Produced by SAC supporter and videographer Adam Brown and SAC supporters Deb & Jerry Rudloff
When it comes to the Arnold Canal, many are unaware of how integrated it is to where we live here in Bend, OR. This video is to help you experience what John Muir states: “When one tugs at a single thing in nature, he finds it attached to the rest of the world.” The Arnold Irrigation District (AID) has plans to pipe this canal that stretches 13 miles from the Deschutes River where it feeds in to the designated historic flume in the Deschutes National Forest. It meanders through 4 large neighborhood areas including a 1 mile stretch along the river (flume), Deschutes River Woods, Woodside Ranch, and then the Tekampe/Rimfire/Horse Butte neighborhoods. At the end of the canal and its various laterals, excess water is often just lost as it dumps onto the desert and over-watered fields.
There are many reasons why piping the canal is not the only option, is not the best alternative, and is not the most cost effective. However, many of these were interestingly not part of AID’s Environmental Assessment. We hope you find this video informative and that it gives you a much better understanding of how after over 100 years of the canal’s existence, there is a complete interdependence with the wildlife, plants, habitats, vegetation, and thousands and thousands of trees. We look into AID’s reasons for piping including: Seepage, evaporation, safety, conservation, as well as what we’ve also discovered about these factors and how this canal helps keep local wells functioning. Likewise, we also give you a glimpse of what will happen by showing you Tumalo after their canal was piped…complete destruction and devastation. Many homeowners are also experiencing their water wells drying up, which is another costly expense that has not been taken into consideration in the overall devaluation of properties. Thousands of trees cut down and many are now dying off due to no water, and this is just after a year of the Tumalo piping aftermath.
Water provides for the trees, and the trees provide habitat, shade and refuge for wildlife like: Eagles, cougars, foxes, raccoons, porcupines, frogs, ducks and more. In fact, the trees provide habitat for at least 57 species of birds. These trees that are along the miles and miles of the Arnold Canal not only create shade (as you’ll see) that causes the conservation of energy because of the lower temperatures in these areas, but they also provide carbon offset.
Arborists have said that trees that aren’t cut down in Arnold’s 50 to 150 foot right of ways along the canal, will more than likely be impacted because they are dependent on the water seepage from the canal. If the canal is piped, there won’t be seepage, so literally thousands and thousands of more trees will die as Tumalo is now experiencing. These ecosystems are being destroyed. The other alternatives to piping (like lining with gunite or shotcrete) would allow for some minimal water seepage which helps keeps everything alive and healthy, reducing the negative impact on local wells. In addition, these options are far less costly and still extremely effective (it’s already being implemented along certain portions of the canal with little to no maintenance nor damage after decades of it being put into place).

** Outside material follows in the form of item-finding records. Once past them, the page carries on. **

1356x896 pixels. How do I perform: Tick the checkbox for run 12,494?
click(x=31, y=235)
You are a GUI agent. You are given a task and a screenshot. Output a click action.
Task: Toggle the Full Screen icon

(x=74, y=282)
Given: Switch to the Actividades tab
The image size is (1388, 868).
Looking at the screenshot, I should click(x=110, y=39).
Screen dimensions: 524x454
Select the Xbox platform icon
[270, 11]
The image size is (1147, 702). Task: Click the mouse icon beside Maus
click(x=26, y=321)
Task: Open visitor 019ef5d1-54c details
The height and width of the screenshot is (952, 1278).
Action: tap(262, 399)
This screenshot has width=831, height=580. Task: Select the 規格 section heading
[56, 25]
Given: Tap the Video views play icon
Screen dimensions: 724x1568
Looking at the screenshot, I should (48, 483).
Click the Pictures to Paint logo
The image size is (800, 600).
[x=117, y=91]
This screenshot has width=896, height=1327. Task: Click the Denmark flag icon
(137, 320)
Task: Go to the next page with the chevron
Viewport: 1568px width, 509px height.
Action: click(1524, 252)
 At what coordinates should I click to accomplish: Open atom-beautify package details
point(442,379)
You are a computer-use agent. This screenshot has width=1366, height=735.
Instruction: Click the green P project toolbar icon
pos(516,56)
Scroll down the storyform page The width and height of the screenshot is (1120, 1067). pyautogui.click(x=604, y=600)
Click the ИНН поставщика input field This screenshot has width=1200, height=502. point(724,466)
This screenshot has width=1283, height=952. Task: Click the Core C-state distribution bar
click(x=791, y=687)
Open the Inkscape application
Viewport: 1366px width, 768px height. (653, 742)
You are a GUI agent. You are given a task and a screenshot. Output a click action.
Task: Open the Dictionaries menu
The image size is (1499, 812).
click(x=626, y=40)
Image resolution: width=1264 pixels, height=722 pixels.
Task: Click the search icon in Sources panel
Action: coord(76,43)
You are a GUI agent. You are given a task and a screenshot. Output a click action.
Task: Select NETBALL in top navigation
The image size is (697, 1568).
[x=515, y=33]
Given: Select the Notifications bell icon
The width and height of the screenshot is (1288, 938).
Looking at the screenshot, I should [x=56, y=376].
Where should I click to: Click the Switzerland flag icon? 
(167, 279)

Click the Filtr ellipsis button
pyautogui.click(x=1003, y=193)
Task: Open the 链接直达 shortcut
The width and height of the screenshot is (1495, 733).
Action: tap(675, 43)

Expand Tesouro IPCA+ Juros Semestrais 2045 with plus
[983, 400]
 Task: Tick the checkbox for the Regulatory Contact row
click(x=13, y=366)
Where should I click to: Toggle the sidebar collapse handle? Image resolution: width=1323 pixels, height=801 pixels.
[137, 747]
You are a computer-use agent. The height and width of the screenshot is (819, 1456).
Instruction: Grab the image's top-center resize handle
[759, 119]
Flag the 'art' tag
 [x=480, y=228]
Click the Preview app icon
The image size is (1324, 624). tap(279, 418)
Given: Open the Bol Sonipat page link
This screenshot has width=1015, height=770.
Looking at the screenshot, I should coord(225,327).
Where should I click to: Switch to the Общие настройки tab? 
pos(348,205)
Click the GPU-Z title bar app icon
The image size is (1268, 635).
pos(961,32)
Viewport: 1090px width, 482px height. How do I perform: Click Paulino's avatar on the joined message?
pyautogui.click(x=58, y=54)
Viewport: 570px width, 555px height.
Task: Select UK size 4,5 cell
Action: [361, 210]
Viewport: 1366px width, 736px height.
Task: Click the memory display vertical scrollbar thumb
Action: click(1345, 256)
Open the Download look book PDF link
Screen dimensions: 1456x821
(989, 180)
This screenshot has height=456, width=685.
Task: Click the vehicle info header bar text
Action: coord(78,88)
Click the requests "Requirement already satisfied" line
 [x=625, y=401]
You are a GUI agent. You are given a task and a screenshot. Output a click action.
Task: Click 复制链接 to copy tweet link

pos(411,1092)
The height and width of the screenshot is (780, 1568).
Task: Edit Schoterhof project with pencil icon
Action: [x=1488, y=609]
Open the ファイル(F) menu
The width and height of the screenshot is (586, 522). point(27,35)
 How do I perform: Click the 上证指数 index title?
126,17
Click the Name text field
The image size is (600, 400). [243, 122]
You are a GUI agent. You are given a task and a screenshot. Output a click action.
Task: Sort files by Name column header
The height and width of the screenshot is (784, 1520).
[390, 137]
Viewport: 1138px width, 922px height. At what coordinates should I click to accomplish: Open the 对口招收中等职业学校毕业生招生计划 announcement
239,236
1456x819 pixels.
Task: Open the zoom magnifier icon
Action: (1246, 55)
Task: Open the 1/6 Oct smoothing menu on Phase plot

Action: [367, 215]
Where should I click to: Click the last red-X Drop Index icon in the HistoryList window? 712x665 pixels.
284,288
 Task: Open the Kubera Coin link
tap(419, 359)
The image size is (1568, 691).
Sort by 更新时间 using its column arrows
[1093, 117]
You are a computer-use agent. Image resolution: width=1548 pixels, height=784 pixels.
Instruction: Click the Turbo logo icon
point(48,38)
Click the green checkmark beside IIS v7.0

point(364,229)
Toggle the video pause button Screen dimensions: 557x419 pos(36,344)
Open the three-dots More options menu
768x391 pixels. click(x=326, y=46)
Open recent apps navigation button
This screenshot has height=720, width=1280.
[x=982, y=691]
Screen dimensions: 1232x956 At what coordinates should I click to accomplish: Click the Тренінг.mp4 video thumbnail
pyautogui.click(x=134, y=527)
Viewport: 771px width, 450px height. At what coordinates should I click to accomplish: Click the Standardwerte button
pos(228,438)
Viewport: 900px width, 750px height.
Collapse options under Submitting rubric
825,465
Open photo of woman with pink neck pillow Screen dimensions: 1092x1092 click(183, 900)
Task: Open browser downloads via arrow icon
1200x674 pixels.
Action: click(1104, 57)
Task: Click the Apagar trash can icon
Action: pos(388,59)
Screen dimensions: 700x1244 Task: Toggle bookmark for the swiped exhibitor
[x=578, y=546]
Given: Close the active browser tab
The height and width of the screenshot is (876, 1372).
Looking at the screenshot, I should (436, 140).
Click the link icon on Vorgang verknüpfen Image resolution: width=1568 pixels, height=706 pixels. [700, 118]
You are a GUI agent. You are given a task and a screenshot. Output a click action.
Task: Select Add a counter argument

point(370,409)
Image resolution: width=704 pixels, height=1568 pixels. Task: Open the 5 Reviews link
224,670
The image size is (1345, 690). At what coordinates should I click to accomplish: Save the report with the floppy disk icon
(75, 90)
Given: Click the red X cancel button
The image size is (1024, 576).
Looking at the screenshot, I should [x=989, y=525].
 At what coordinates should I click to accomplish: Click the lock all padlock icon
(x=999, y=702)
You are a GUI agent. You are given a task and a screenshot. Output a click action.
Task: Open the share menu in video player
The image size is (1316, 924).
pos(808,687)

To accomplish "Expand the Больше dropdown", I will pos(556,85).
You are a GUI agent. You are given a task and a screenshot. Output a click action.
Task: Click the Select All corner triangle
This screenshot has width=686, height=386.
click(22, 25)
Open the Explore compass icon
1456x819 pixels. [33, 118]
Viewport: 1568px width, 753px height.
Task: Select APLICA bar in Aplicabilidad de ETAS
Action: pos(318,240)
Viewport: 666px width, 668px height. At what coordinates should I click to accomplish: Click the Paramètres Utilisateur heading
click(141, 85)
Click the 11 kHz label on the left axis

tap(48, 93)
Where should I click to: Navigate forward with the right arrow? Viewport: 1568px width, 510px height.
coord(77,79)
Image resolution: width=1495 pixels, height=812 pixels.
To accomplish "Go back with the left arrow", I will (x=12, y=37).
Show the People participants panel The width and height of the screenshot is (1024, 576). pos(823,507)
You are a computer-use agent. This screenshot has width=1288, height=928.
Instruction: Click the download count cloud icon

As you can see, this is far more than 100’s of neighbor’s backyards being threatened by the proposed piping, it’s about the interdependence of the canal’s water with the trees and forests, wildlife, riparian environments, conservation, and designated wild and scenic areas along the Deschutes River that will be barren and scarred forever. In addition, over 300 wells within 1 mile of the of the canal can expect to require deepening or complete redrilling as they dry up from not being filled by the canal’s water seepage. This includes municipal and private water supplies, homeowners and irrigators. Benjamin Franklin said: “When the wells dry, we know the worth of water.” What if this was your backyard and your property? The canal also gives the property owners the ability to help fight fires that we all know have become an all too familiar site during our hot summers in Central Oregon.
There is also a potential for the new spec rock and fill dirt roads that will be built to bury the canal pipe so they can bring in all their heavy equipment for piping and removing huge heritage pine trees. This road material may fall into and contaminate the Deschutes River near Lava Island Falls due to the steep and shorter hillsides where the flume runs along the river. This could have devastating effects beyond which have been researched.
The collateral damages could equal or exceed the expected cost of piping, and possibly double AID’s $87 million. The cost analysis just doesn’t support the piping and spending of tax payers’ money. Is it worth it when there are more effective, less invasive and less expensive possibilities?
Help us protect our canal, our wildlife, our trees, our waters, and our community.